Me: How did the Blessed start and were you a founding member?

Nick: I met Jahn Bonfiglio (X-Sessive) at the Lincoln Program, an alternative junior high school near Lincoln Center. He introduced me to the music of The Ramones, Richard Hell, and a few others and we started playing music together, he on guitar and me on saxophone. He lived on MacDougal Street and we started busking on the corner of Bleecker & MacDougal. We hung out all day, every day at Bleecker Bob’s record store, waiting for the new singles to come out. Bob introduced us to Billy "Stark" Stone who was trying to start a band. Billy had corresponded with T. Arthur Brennan (Darvon Staggard) via Lenny Kaye’s Doc Rock column in Rock Scene mag. We met Howie Pyro at Manic Panic where he was dropping off some clothes for consignment. We talked for hours, trying to come up with a name for the band we were envisioning. Howie had all sorts of names, like The Electric Bathtubs, things like that and kept referring to a list he had at home. We kept urging him to go get it and he kept saying it was far away, had to take a train, then a bus, but wouldn’t say that he lived in Queens.
The plan was, Arthur would run away from home. He and X would play guitar, Billy would sing, Howie would switch to bass (he had been taking guitar lessons) and I would play either saxophone or drums. Arthur did run away from home and spent a few weeks with us but his parents hired a private eye who caught up with us (another story in itself). Our first rehearsal was at Billy’s mom’s apartment with Howie on his new bass and he and X plugged into the same amp, me on cardboard boxes and disposable pie tins and Billy singing into a mic from a cassette record which wasn’t plugged into anything. Billy and I wrote 2 or 3 songs that day, and Howie and X, feeling jealous, huddled in the corner and came up with either Trust Me, or No Use Trying. A few weeks later X tried to kick me out of the band, declaring I was hopeless as a drummer (I was) and there was no room for saxophone. Howie, took up for me and kicked X out of the band.
We still didn’t have a name which we desperately needed because Manic Panic had asked us to model for their catalog and we wanted it read "Modeled by members of The XXXXXXX". We were (especially Billy) big Damned fans, so The Blessed seemed a good choice.
We also didn’t have a drummer, which we desperately needed as we had already booked a show at Max’s Kansas City. Eileen Polk, our "manager"/babysitter/person with a stable phone number, agreed after some arm twisting, to drum, but only if should could wear a bag on her head so no one would know it was her. The contact sheet from that gig is up on The Blessed myspace page.
Howie knew Brad from Queens and brought him to a rehearsal. He could play drums, but was a metal guy, heavy into Kiss and never really seemed to get into the stuff we liked. Thus was the first "stable" line-up of the Blessed.

Me: How old were you?


Me: How old were you when you played your first show and where was it?

Nick: 13. Max’s.

Me: When did you first know you wanted to be in a band? Why Punk Rock?

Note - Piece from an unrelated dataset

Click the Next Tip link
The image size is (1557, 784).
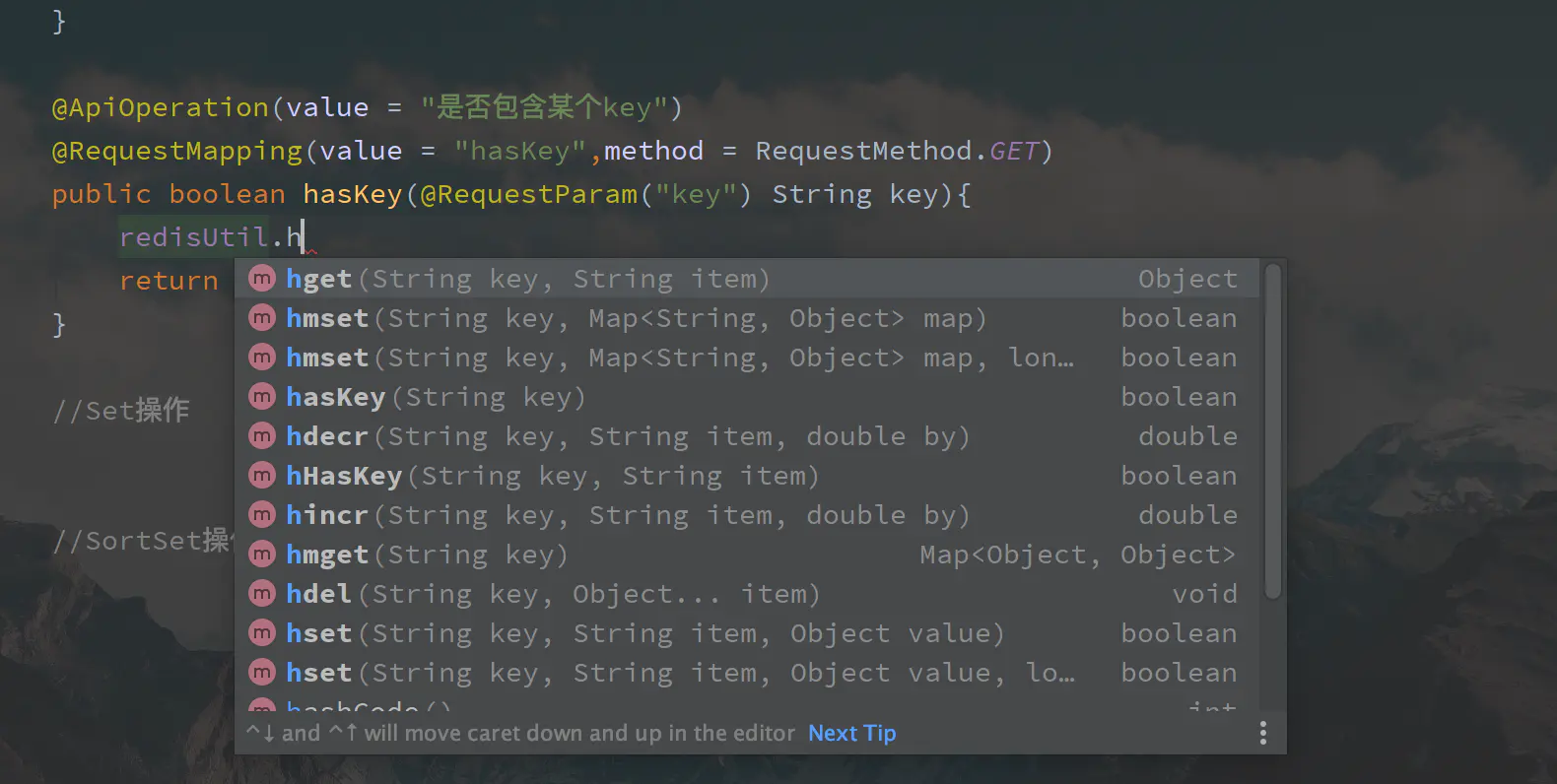(x=851, y=733)
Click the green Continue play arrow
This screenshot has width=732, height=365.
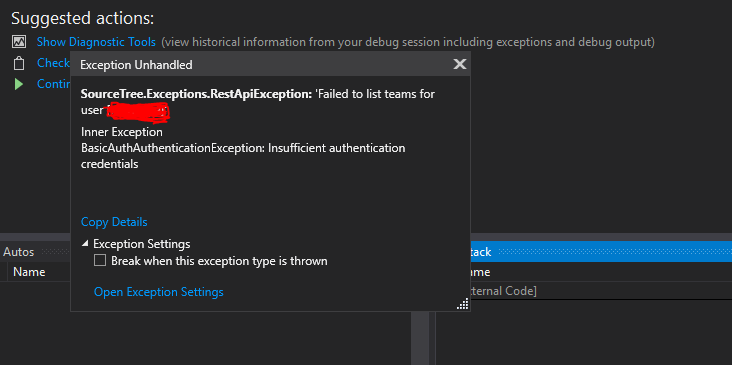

Nick: I had played music since the 5th grade and music was always a large part of my home life. Rolling Stones, Velvet Underground, Bob Dylan, Donovan, Grateful Dead, The Band, Thelonious Monk, Mothers of Invention, Cream, Blind Faith, et al were on heavy rotation. My mom was always picking up new stuff, Blue Oyster Cult, NY Dolls, Patti Smith.
After the Lincoln Program I was accepted into the HS of Music & Art on 135th & Convent Ave. thinking I was going to write symphonic music. I had however, by this time been exposed to the raw energy of the punk rock scene, and that combined with raging hormones made me sure I would be a star of this punk rock stuff.

Me: How did you get into the Punk Rock scene and what was the first band that you saw?

Nick:Technically the first band I saw was Thundertrain from Boston who were opening for the Dead Boys, but I was there to see the Dead Boys. Perfect for a teenaged boy.

Me: Who were your major influences in your music?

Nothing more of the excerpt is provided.